6. Maintains a current knowledge in all coding regulatory updates. Including Teaching Physician guidelines, Provider Based Clinic rules, billable services for Non-Physician Practitioners, Medicare Local/National Coverage Determinations, and the Office of Inspector General Work Plan. Additionally, identifies future regulatory changes and assists with change management planning; to include, assisting with training for all applicable stakeholders as well as applicable system changes.
7. Serves as a resource for designing, testing and implementing workflows, including upstream and downstream effects in the revenue cycle process. Works with multiple teams within the organization, including Registration, EDI, Revenue Integrity, Clinical Informatics, and Coding Education.
8. Acts as Physician coding liaison to clinical informatics team. Participates in the design, testing and implementation of applicable EHR and billing software changes, the applicable interfaces and reporting.
9. Works independently under limited supervision. Uses an expert level of knowledge to provide billing guidance and oversight for one or more medical facilities. Internal customers include but are not limited to medical staff, employees, patients, and management at the local, regional, and corporate levels. External customers include but are not limited to, practicing physicians, vendors, and the community.
MINIMUM QUALIFICATIONS
Requires a level of education as normally demonstrated by a bachelor's degree in Health Information Management or experience equivalent to the same, and current continuing education.
In an ambulatory and professional care setting, requires Certified Coding Specialist (CCS) or Certified Professional Coder (CPC) or Certified Coding Specialist-Physician (CCS-P) or Registered Health Information Technologist (RHIT) or Registered Health Information Administration (RHIA) or other qualified coding certification in an active status with the American Health Information Management Association (AHIMA) or American Academy of Professional Coders (AAPC).

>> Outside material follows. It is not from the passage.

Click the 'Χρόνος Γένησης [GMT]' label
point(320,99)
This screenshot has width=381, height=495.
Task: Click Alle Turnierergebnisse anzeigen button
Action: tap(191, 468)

Demonstrated proficiency in hospital and/or multiple physician specialty coding as normally obtained through 5 years of current and progressively responsible coding experience required.
Must possess a thorough knowledge of ICD-10 coding and/or CPT coding principles, as recommended by the American Academy of Professional Coders or American Health Information Management Association coding competencies. Requires an in-depth knowledge of medical terminology, anatomy and physiology, plus a thorough understanding of the content of the clinical record. Extensive knowledge of all coding conventions and reimbursement guidelines across all services lines.
Extensive critical and analytical thinking skills required. Ability to organize workload to meet deadlines and maintain confidentiality. Excellent written and oral communication skills are required, as well as effective human relations skills for building and maintaining a working relationship with all levels of staff, physicians, and other contacts.
Must consistently demonstrate the ability to understand the Medicare, Physician Fee Schedule and the clinical coding data base and indices, and must be familiar with coding and abstracting software, claims processing tools, as well as common office software and the electronic medical records software.
PREFERRED QUALIFICATIONS
Additional related education and/or experience preferred.
EEO Statement:
EEO/Female/Minority/Disability/Veterans
Our organization supports a drug-free work environment.